I suspect this affects Oculus adaptive pixel density as well, but I haven’t verified it there yet.

I’ve tried working around this by adjusting the LightGridPixelSize to try and hold the overall grid size stable across changes. Unfortunately it causes a lot of artifacts. After looking around a good bit I’ve found that LightGridPixelSize has to be a power of two or it causes artifacts. Shaders all index into the grid with ComputeLightGridCellIndex, which uses a bit shift instead of a divide, so the grid size must be a power of two.

From what I can tell, a floating point multiply by an inverse factor (passed instead of the shift width) could be used instead, and it should be twice as fast as int32 shift anyway (at least on NVidia):

http://docs.nvidia.com/cuda/cuda-c-p…c-instructions

There is enough mantissa for very large resolutions, but there would probably be conversion and possible rounding costs.
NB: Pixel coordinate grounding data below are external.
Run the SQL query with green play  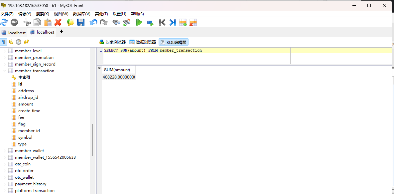click(x=139, y=22)
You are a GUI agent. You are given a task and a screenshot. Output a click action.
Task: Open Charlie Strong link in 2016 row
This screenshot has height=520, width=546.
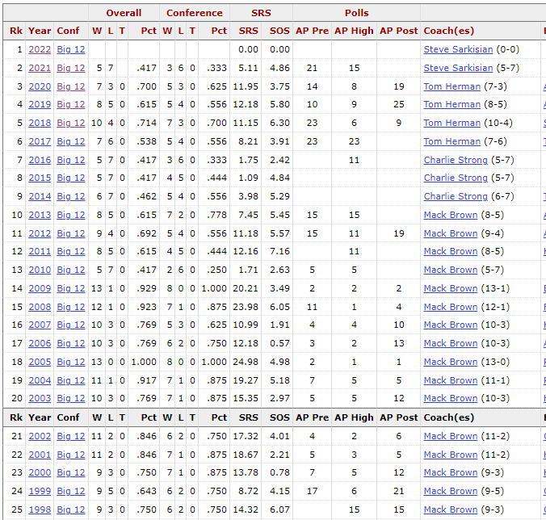coord(456,160)
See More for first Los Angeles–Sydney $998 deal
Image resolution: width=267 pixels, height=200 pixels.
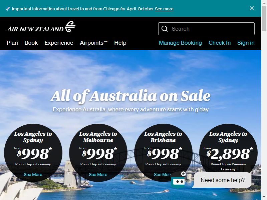(33, 174)
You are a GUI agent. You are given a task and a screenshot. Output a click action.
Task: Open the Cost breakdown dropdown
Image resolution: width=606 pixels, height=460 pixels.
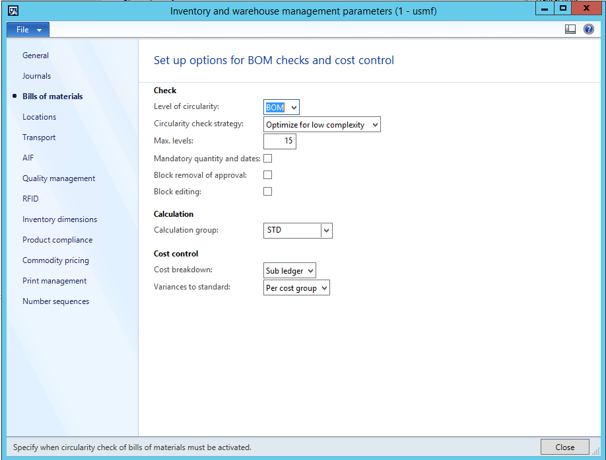click(310, 270)
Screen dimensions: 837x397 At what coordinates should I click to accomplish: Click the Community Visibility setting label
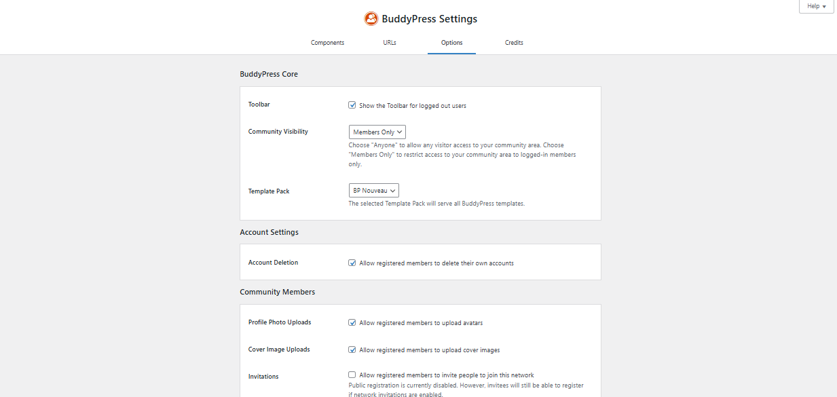click(278, 131)
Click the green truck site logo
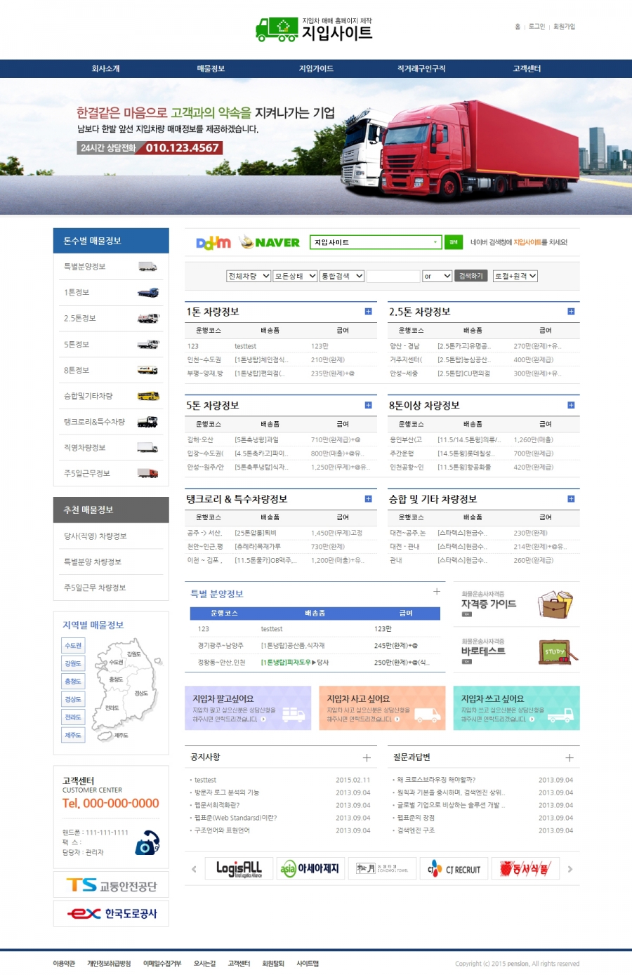The height and width of the screenshot is (975, 632). point(277,29)
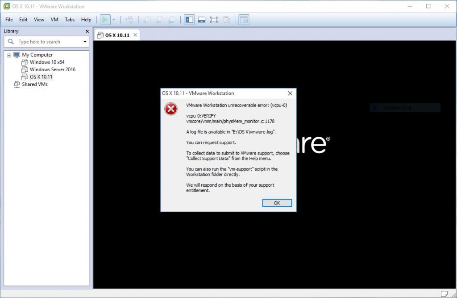
Task: Click the green Power On button
Action: click(105, 20)
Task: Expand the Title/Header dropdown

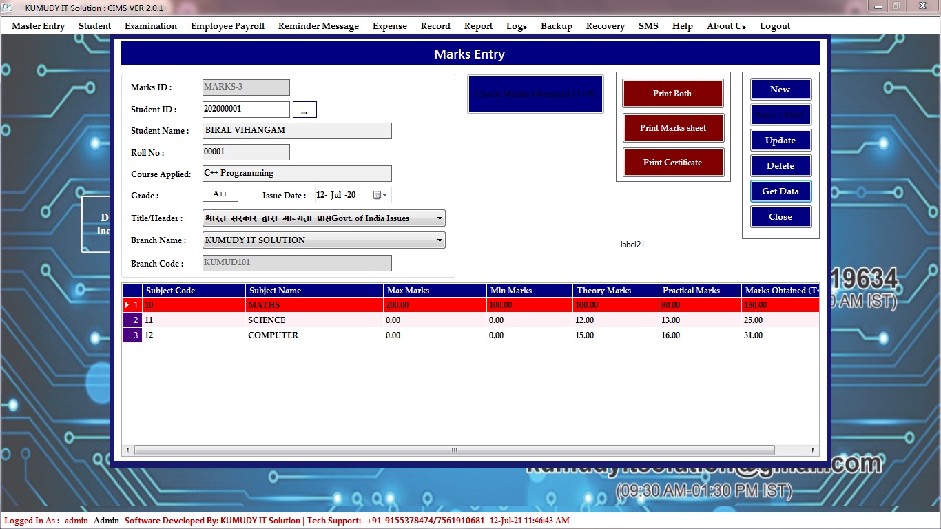Action: coord(440,218)
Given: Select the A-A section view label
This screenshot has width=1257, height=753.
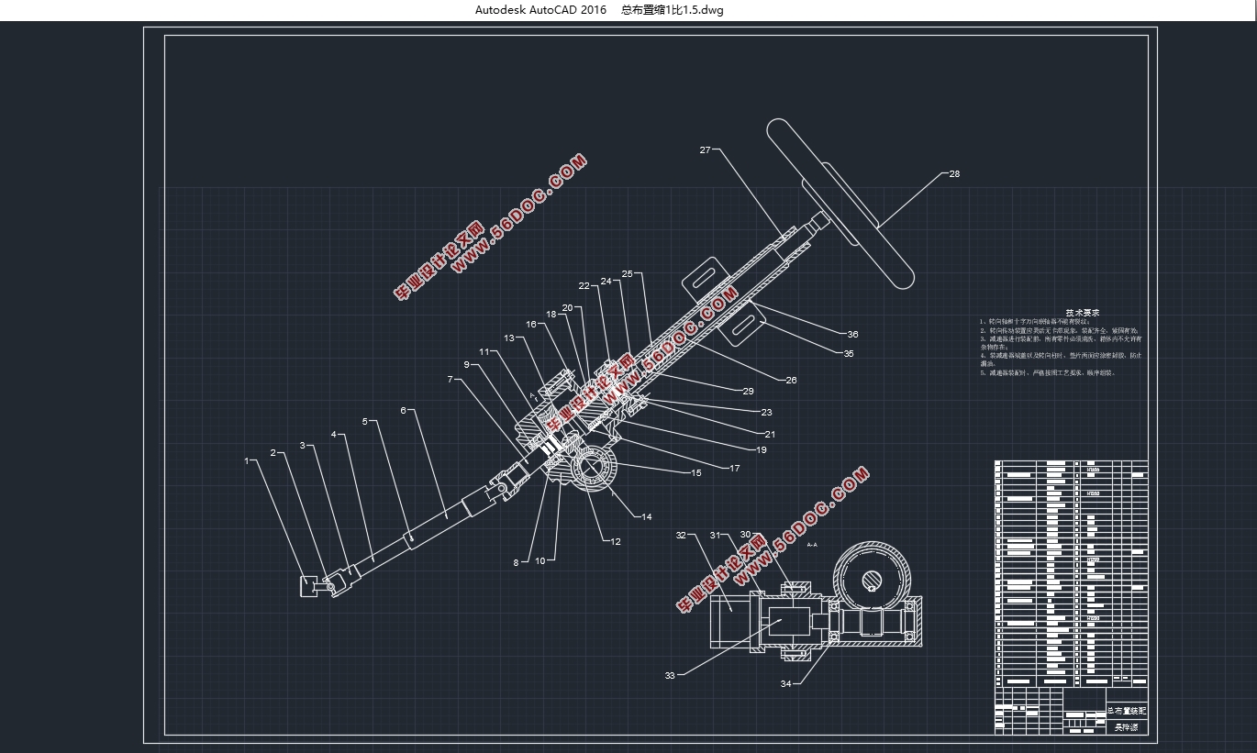Looking at the screenshot, I should coord(811,545).
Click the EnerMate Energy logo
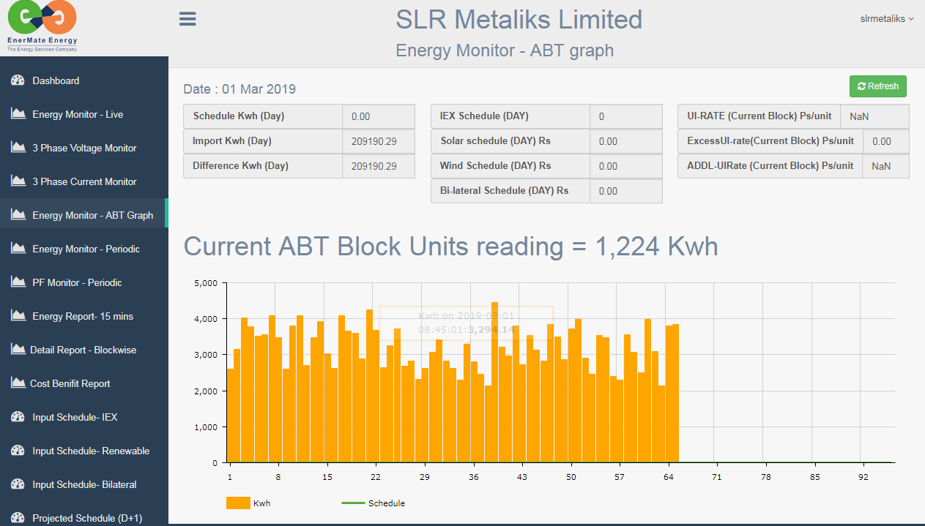925x526 pixels. (42, 27)
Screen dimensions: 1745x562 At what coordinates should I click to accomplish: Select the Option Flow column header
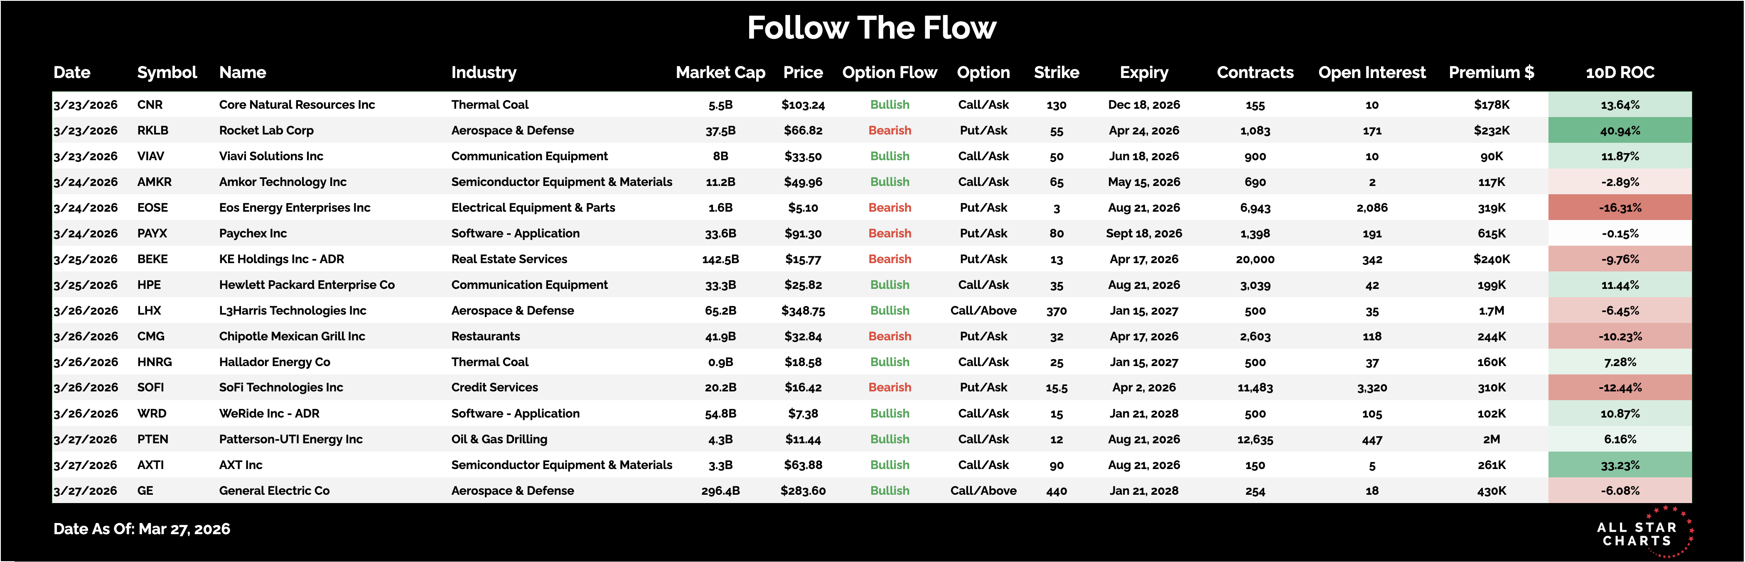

This is where the indexes are calculated:


uint ComputeLightGridCellIndex(uint2 PixelPos, float SceneDepth, uint EyeIndex)
{
    const LightGridData GridData = GetLightGridData(EyeIndex);
    uint ZSlice = (uint)(max(0, log2(SceneDepth * GridData.LightGridZParams.x + GridData.LightGridZParams.y) * GridData.LightGridZParams.z));
    ZSlice = min(ZSlice, (uint)(GridData.CulledGridSize.z - 1));
    uint3 GridCoordinate = uint3(PixelPos >> GridData.LightGridPixelSizeShift, ZSlice);
    uint GridIndex = (GridCoordinate.z * GridData.CulledGridSize.y + GridCoordinate.y) * GridData.CulledGridSize.x + GridCoordinate.x;
    return GridIndex;
}

This line:


    uint3 GridCoordinate = uint3(PixelPos >> GridData.LightGridPixelSizeShift, ZSlice);

Would become something like:


    uint3 GridCoordinate = uint3(PixelPos * GridData.LightGridPixelSizeIndexFactor, ZSlice);

Will that get the rounding right? How expensive will the integer/floating conversions be? Are there other reasons for the power of 2 requirement (gpu warps etc.)?

(edit: from the same programming guide, conversions seem to be about half the speed of 32bit shifts, and it would need two, so with multiplication twice as fast overall it may take ~4.5x longer than the shift to run)